Clinical Drug Experience Knowledgebase

Criteria

Main Inclusion Criteria:

Provision of signed informed consent prior to any study specific procedures.
Female or male aged 35 to 70 years inclusive with suitable veins for cannulation or repeated venipuncture
Type 2 Diabetes mellitus defined as HbA1c of ≥ 6.5% and ≤ 10.5%.
Stable (≥ 3 months) T2D treatment with metformin and/or metformin+dipeptidyl peptidase-4 inhibitors (DPP-IV)
Body mass index (BMI) ≤ 40 kg/m2.

Female subjects must be of non-childbearing potential, meeting at least one of the following criteria:

Hysterectomized females
Postmenopausal women, defined as women who have not had a menstrual period within 1 year

Main Exclusion Criteria:

Any condition that is contraindicated with MRI such as, but not limited to, having a pacemaker or claustrophobia.
Volume depleted patients. Patients at risk for volume depletion due to co-existing conditions or concomitant medications, such as loop diuretics should have careful monitoring of their volume status.

Recent Cardiovascular Events in a patient:

Acute Coronary Syndrome (ACS) within 2 months prior to enrolment
Hospitalization for unstable angina or acute myocardial infarction within 2 months prior to enrolment
Acute Stroke or Transient Ischemic Attack (TIA) within two months prior to enrolment
Less than two months post coronary artery revascularization
Congestive heart failure defined as New York Heart Association (NYHA) class IV, unstable or acute congestive heart failure.
Blood pressure at enrolment: Systolic BP ≥165 mm Hg and/or diastolic BP ≥100 mm Hg
Any clinically significant illness, medical or surgical procedure or trauma within 4 weeks of the first administration of the investigational product.
On insulin, GLP-1 or other oral antidiabetic drug treatment (metformin or both metformin and DPP-IV allowed) or using other medications known to affect glucose metabolism.

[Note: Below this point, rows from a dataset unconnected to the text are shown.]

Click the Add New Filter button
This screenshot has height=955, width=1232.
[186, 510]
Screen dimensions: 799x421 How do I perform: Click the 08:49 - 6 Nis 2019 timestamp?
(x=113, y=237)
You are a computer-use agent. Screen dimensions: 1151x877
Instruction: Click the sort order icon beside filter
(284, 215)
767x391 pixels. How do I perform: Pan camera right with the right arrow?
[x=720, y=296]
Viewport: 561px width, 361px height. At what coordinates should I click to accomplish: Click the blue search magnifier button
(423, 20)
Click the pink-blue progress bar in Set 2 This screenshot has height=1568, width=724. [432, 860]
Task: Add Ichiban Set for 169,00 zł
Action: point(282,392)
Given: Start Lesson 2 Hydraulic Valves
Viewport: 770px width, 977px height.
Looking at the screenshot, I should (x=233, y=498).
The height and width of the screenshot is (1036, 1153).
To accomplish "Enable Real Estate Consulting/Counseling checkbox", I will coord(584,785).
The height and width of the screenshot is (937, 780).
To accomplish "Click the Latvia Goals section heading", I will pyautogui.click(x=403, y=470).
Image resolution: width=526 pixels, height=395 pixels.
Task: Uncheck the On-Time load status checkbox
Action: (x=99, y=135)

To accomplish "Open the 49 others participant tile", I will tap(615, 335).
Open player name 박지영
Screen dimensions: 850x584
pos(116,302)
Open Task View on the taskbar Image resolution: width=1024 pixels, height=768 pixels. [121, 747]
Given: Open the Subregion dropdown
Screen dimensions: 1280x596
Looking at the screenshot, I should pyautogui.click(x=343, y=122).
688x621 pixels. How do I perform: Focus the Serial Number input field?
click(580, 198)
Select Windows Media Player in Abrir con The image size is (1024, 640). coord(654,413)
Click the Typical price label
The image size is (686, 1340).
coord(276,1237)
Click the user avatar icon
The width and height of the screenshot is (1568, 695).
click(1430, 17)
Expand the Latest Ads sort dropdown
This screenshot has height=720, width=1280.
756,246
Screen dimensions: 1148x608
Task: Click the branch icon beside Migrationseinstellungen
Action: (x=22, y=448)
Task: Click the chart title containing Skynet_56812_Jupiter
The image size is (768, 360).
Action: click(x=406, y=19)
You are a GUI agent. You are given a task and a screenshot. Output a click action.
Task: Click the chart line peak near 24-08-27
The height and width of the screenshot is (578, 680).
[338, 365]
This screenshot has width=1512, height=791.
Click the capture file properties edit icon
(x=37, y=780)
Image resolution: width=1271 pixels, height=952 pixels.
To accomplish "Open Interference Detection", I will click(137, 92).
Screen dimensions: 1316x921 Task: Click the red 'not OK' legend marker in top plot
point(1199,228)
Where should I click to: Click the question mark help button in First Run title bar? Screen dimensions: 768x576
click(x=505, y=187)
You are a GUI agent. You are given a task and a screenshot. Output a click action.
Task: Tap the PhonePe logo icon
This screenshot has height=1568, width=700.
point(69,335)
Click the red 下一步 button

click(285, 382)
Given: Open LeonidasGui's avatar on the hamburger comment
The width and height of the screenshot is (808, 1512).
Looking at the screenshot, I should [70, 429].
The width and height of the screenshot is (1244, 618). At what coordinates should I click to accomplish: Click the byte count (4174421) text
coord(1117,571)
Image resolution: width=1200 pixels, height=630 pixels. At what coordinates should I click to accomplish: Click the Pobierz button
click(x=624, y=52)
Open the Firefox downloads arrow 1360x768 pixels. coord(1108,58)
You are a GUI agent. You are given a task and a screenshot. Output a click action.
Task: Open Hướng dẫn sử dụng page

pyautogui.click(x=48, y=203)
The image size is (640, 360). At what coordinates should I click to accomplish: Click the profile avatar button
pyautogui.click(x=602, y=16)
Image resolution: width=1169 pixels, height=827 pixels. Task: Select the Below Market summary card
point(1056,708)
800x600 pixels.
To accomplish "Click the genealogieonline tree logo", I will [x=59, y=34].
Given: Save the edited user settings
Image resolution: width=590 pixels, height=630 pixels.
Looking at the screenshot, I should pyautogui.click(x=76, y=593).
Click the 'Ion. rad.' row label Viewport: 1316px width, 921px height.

Any clinically significant abnormalities in physical examination, Electrocardiography (ECG) or clinical chemistry results as judged by the investigator. The following specific exclusion criteria apply to the selected Clinical Chemistry results:

Creatinine clearance <60mL/min (estimated with Cockroft-Gault formula).
Severe hepatic insufficiency and/or significant abnormal liver function defined as aspartate aminotransferase (AST) >3x upper limit of normal (ULN) and/or alanine aminotransferase (ALT) >3x ULN.
Total bilirubin (TB) >2.0 mg/dL (34.2 µmol/L).
Body weight loss greater than 5% within 3 months prior to Visit 1.
Previous PET scan
History of or presence of (as found at Visit 1) any clinically significant disease, disorder or condition which, in the opinion of the investigator, may either put the subject at risk because of participation in the study, or influence the results or the subject's ability to participate in the study.